Manual Chapter : Creating a virtual server for SAML Auth with Azure and MFA

Applies To:

  • BIG-IP APM

    21.0.0, 17.5.1, 17.5.0, 17.1.3, 17.1.2, 17.1.1, 17.1.0, 17.0.0, 16.1.6, 16.1.5, 16.1.4, 16.1.3, 16.1.2, 16.1.1, 16.1.0, 15.1.10, 15.1.9

back-action Seamless SSO: Azure with SAML and MFA

Updated Date: 04/30/2026

Creating a virtual server for SAML Auth with Azure and MFA

Determine the IP address you want to use to create the virtual server. This should be the same address as your application. For example, app.example.com.

Create a virtual server and attach the allow-all access policy and the per-request policy that confgures SAML Auth with Azure and MFA.

  1. On the Main tab, click Local Traffic > Virtual Servers.

    The Virtual Server List screen opens.

  2. Click Create.

    The New Virtual Server screen opens.

  3. In the Name field, type a unique name for the virtual server.

  4. In the Destination Address field, type the IP address you want to use for the virtual server.
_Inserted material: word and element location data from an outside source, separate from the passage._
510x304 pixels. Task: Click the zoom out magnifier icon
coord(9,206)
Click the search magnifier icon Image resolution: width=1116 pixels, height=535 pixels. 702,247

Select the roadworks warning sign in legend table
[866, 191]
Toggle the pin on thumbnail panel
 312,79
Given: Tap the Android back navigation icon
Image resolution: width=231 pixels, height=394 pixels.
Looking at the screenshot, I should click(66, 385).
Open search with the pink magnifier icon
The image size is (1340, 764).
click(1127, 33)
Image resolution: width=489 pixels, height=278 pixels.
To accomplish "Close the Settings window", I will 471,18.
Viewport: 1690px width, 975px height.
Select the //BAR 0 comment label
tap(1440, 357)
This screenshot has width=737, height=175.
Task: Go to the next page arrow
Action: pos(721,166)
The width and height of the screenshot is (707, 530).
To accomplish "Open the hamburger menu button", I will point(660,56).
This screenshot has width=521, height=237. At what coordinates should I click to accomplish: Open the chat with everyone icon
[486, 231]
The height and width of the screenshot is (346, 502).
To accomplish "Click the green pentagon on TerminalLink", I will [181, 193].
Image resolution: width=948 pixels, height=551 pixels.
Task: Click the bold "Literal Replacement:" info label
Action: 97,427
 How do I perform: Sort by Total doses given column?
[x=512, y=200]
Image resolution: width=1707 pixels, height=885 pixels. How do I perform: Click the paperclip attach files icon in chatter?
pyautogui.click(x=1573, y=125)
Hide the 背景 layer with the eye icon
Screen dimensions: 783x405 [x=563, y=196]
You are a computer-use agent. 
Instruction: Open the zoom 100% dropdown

    This address should correspond to the address specified for your application in Microsoft Azure.

  5. In the service port field, type the service port, or select the service from the list.

    For example, HTTPS.

  6. From HTTP Profile (Client) select an HTTP profile (typically, http).

  7. In the Access Policy area, from Access Profile, select the allow-all access policy you created.

  8. From Per-Request Policy, select the per-request policy you created for SAML Auth with Azure and MFA.

  9. Click Finished.

You have completed configuration for SAML Auth with Azure and MFA.